» Written tasks
a – In the TensorOne error reference, turn the opening section that begins "All TensorOne API errors follow" and its JSON sample into a short list of the fields every error carries.
b – According to the TensorOne error reference, which permission does the 403 Forbidden sample list as required?
c – Pick up the TensorOne error reference where it ends and keep writing it in the same style.

-------- Text passage --------

All TensorOne API errors follow a consistent JSON format:
{
"error": "ERROR_CODE",
"message": "Human-readable error description",
"code": 400,
"details": {
"field": "parameter_name",
"reason": "Specific validation failure"
},
"request_id": "req_1234567890abcdef",
"timestamp": "2024-01-15T10:30:00Z"
}
HTTP Status Codes
4xx Client Errors
400 Bad Request
The request was invalid or missing required parameters.
{
"error": "VALIDATION_ERROR",
"message": "Request validation failed",
"code": 400,
"details": {
"field": "gpu_type",
"reason": "Invalid GPU type specified"
}
}
401 Unauthorized
Authentication failed or API key is invalid.
{
"error": "UNAUTHORIZED",
"message": "Invalid or missing API key",
"code": 401
}
403 Forbidden
API key lacks required permissions for the requested resource.
{
"error": "FORBIDDEN",
"message": "Insufficient permissions",
"code": 403,
"details": {
"required_permission": "clusters:write",
"current_permissions": ["clusters:read"]
}
}
404 Not Found
The requested resource doesn’t exist.

-------- Dataset extract --------

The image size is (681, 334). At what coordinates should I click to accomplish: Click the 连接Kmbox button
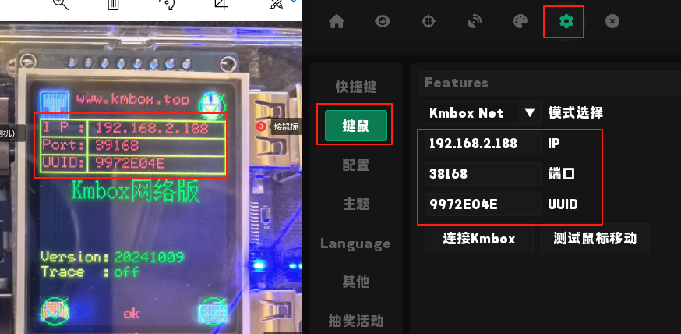tap(479, 239)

--------

» Written responses
a –
Every TensorOne API error uses the same JSON format, with these fields:
- error: an error code
- message: a human-readable error description
- code: a number (400 in the sample)
- details: an object holding "field" (the parameter name) and "reason" (the specific validation failure)
- request_id: an ID for the request
- timestamp: when the error happened

b – clusters:write

c –
{
"error": "RESOURCE_NOT_FOUND",
"message": "Cluster not found",
"code": 404,
"details": {
"resource": "cluster",
"id": "cls_nonexistent"
}
}
409 Conflict
Request conflicts with current resource state.
{
"error": "STATE_CONFLICT",
"message": "Cannot delete running cluster",
"code": 409,
"details": {
"current_state": "running",
"required_state": "stopped"
}
}
422 Unprocessable Entity
Request is well-formed but contains semantic errors.
{
"error": "SEMANTIC_ERROR",
"message": "Insufficient resources for requested configuration",
"code": 422,
"details": {
"requested": "8x NVIDIA A100",
"available": "2x NVIDIA A100"
}
}
429 Too Many Requests
Rate limit exceeded.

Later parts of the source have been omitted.